RECORDS SUPPLIED:
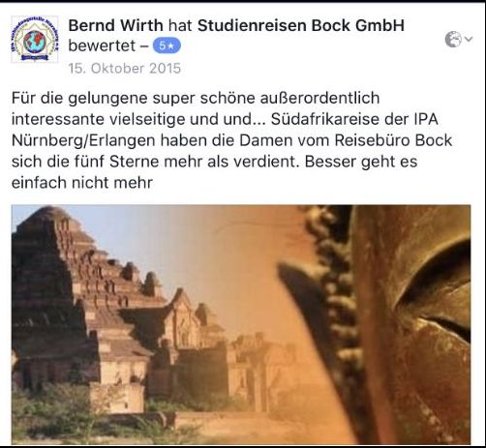Click 'Nürnberg/Erlangen' in the review text
Screen dimensions: 486x448
click(x=83, y=140)
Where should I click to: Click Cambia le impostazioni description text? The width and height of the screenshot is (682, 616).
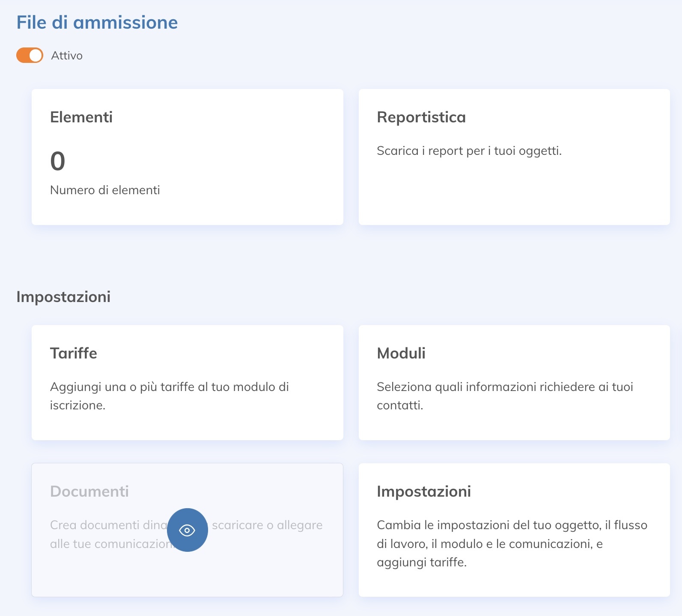[x=512, y=543]
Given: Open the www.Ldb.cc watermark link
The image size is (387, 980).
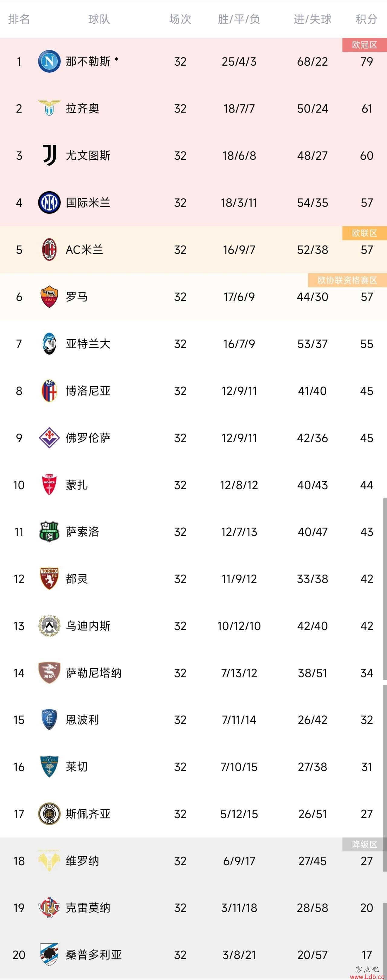Looking at the screenshot, I should (x=367, y=976).
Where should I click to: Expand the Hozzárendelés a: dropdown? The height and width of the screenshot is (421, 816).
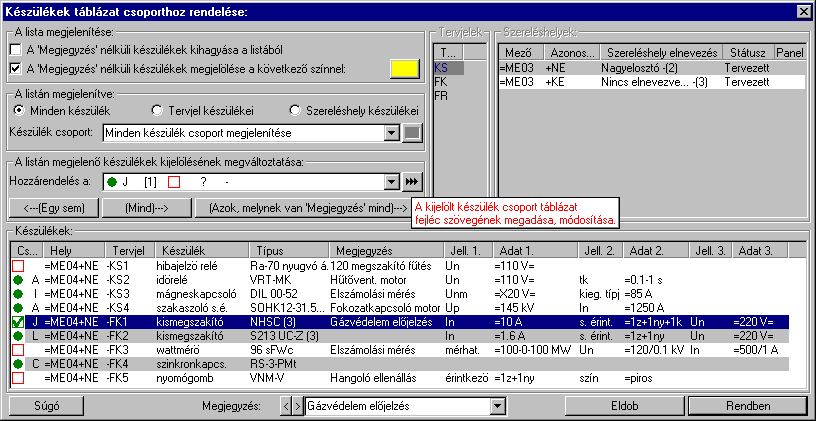391,182
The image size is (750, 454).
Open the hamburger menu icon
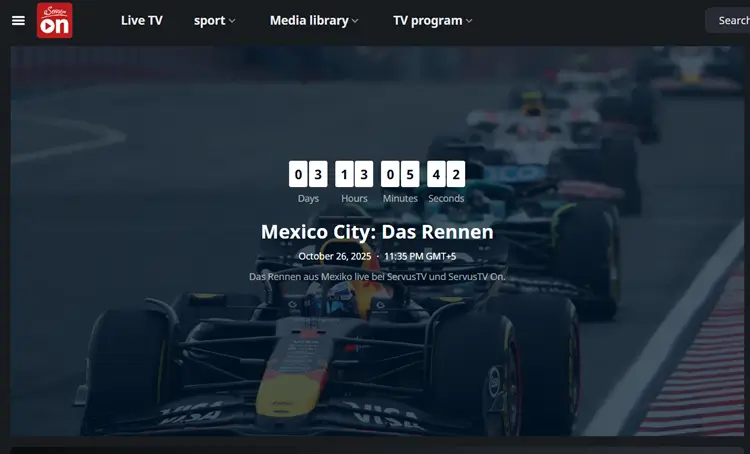coord(18,20)
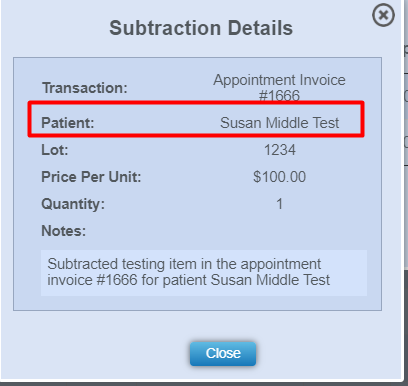This screenshot has height=386, width=408.
Task: Click the "#1666" line of the Transaction value
Action: click(x=279, y=96)
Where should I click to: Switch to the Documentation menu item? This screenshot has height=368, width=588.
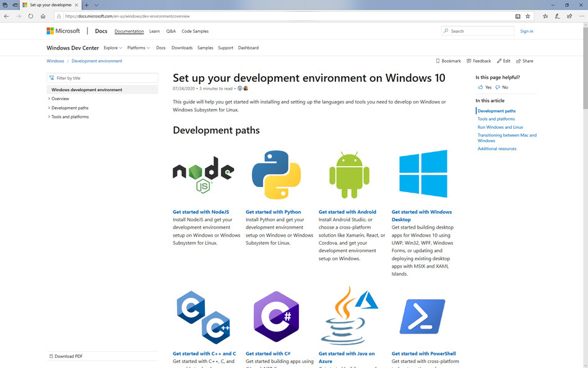tap(129, 31)
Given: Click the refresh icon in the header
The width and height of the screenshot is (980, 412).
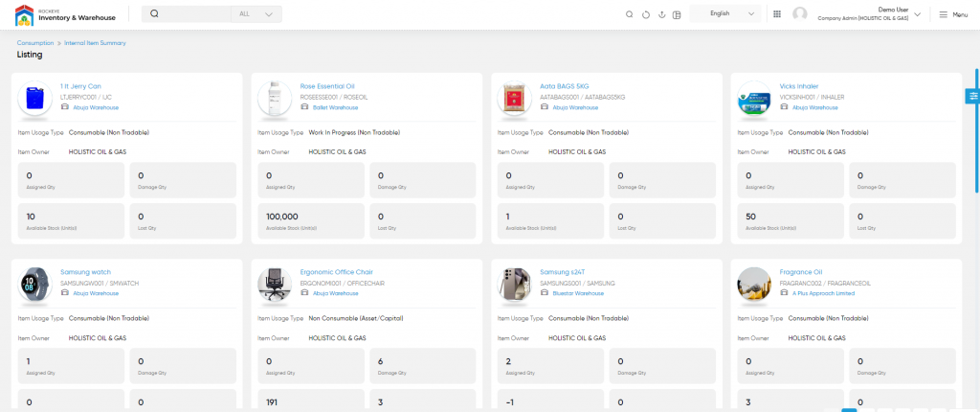Looking at the screenshot, I should click(645, 14).
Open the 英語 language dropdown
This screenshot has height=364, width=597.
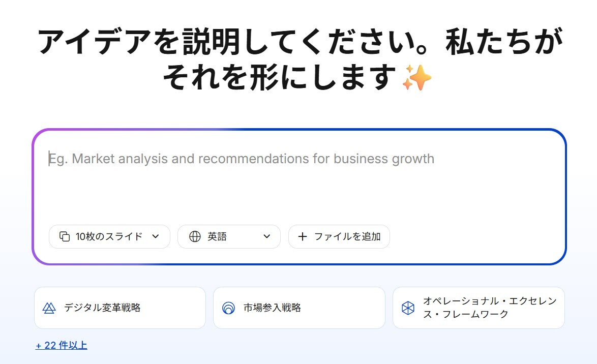[x=229, y=236]
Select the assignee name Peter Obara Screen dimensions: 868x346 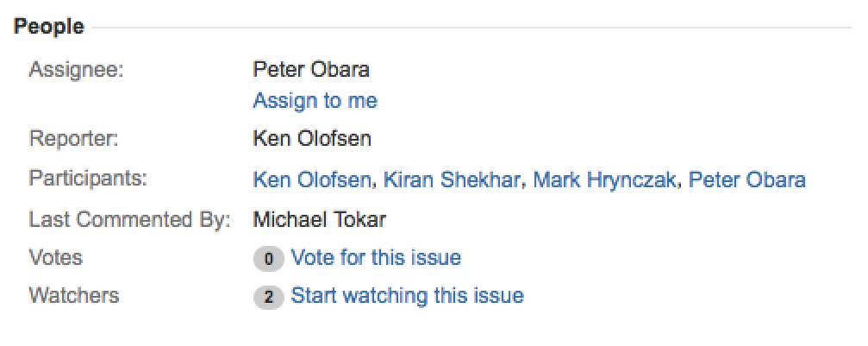pyautogui.click(x=311, y=69)
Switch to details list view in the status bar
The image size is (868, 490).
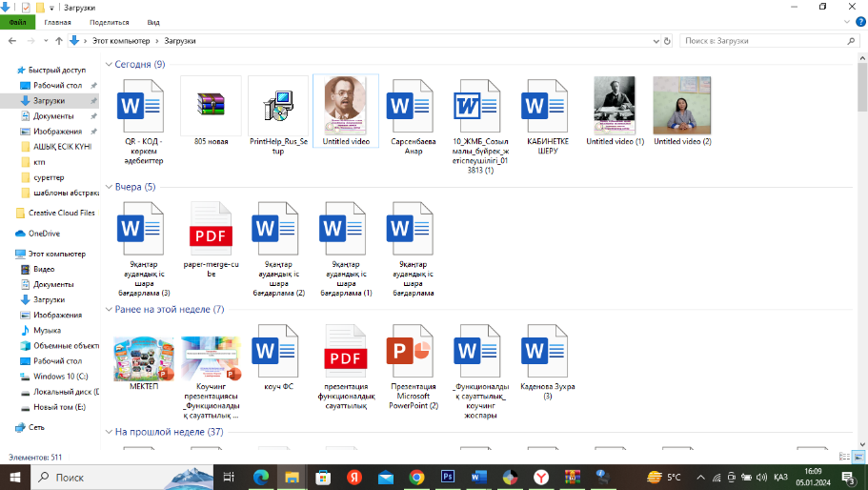pos(845,458)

WHAT YOU NEED TO DO:
Write out every line from the entries where "Given" appears.

PROBLEM SOLUTION:
Given: Open the www.Ldb.cc watermark link
Given: Click the refresh icon in the header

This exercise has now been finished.